# Alden NST -Aberdeen vs. Barrie last (pics)



## wessex (Feb 1, 2008)

A very subtle difference - can you tell which is the Aberdeen (2210) and which is the Barrie (2450)?*



















* Different shoe on each foot in two poses.

Since I won't be able to buy this type of thing anytime in the near future I kind of went overboard - purchasing both lasts in two different sizes. Unfortunately all but one but return to the warehouse.

Besides obvious toe-cramping and heel-slippage, what does one look for in a good fit?


----------



## TheWardrobeGirl (Mar 24, 2008)

Aberdeen left, Barry right? Aberdeen is a little more pointed at the top and Barry a little more full and rounded?

BTW - Love the socks!!


----------



## mcarthur (Jul 18, 2005)

Wessex-
The NST in shell is a very good looking shoe. My method to ascertain if the shoes fits properly is to wear the shoe for three days at home walking only on carpeting. If they do not right after this time period return them
Aberdeen on the right and Barrie on the left


----------



## babycatcher (Apr 6, 2008)

I am seeing these pics displayed above and below each other, but my guess is that the Aberdeen is the lighter appearing shoe with the brighter lighting....


----------



## wessex (Feb 1, 2008)

babycatcher said:


> I am seeing these pics displayed above and below each other, but my guess is that the Aberdeen is the lighter appearing shoe with the brighter lighting....

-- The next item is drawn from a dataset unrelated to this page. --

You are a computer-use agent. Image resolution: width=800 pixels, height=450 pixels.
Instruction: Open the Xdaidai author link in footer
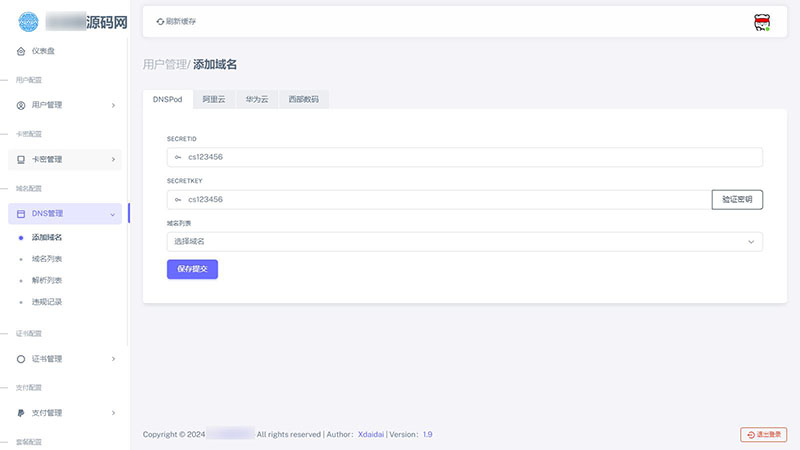(x=371, y=435)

Sorry I wasn't more clear. The photos are just different angles of the same thing - left and right foot are wearing different models.


----------



## TheWardrobeGirl (Mar 24, 2008)

Are you going to tell us or keep us in suspense??


----------



## paper clip (May 15, 2006)

The stitching on the left foot appears more "V" than "U", so my guess is that the left is Aberdeen. By process of elimination and extreme mental acuity, I would then guess that the right foot is Barrie.:icon_smile_wink:


----------



## mcarthur (Jul 18, 2005)

paper clip said:


> The stitching on the left foot appears more "V" than "U", so my guess is that the left is Aberdeen. By process of elimination and extreme mental acuity, I would then guess that the left foot is Barrie.:icon_smile_wink:


typo-you need a "right"


----------



## longwing (Mar 28, 2005)

I say left is Aberdeen also. I've always wanted to see a side by side. Thought it would never happen.

Thanks.

lw

PS: I'm swiping the top photo for my own purposes.


----------



## eagle2250 (Mar 24, 2006)

Aberdeen left and Barrie right and for me, the Barrie last provides a more comfortable fit for my rather broad forefeet!


----------



## Larsd4 (Oct 14, 2005)

The Aberdeen is the good-looking brother who hangs out at the country club and excels at tennis and golf. The Barrie is the stodgy brother who works tirelessly on the family business and believes sacrifice builds character.


----------



## well-kept (May 6, 2006)

mcarthur said:


> Wessex-
> The NST in shell is a very good looking shoe. My method to ascertain if the shoes fits properly is to wear the shoe for three days at home walking only on carpeting. If they do not right after this time period return them
> Aberdeen on the right and Barrie on the left


Typo here too?

Aberdeen on the left, Barrie on right, clearly.


----------



## The Deacon (Nov 25, 2006)

I always thought that the Aberdeen lasted Shell NST was 6 eyelets. I'm pleased to see them on the left as 5. This thread confirms my own ebay purchased near new for $157 :icon_smile_wink:as Aberdeen lasted.


----------



## mcarthur (Jul 18, 2005)

^ NST in burgundy shell six eyelets on the plaza last


----------



## Andy W (Jan 18, 2007)

Aberdeen on the left; Barrie on the right


----------



## TheWardrobeGirl (Mar 24, 2008)

WELL!?!? Are you going to tell us?? (I have been studying my Aldens, I want to know if I passed the quiz!)


----------



## The Continental Fop (Jan 12, 2007)

Are you people serious? Is there really any question about this?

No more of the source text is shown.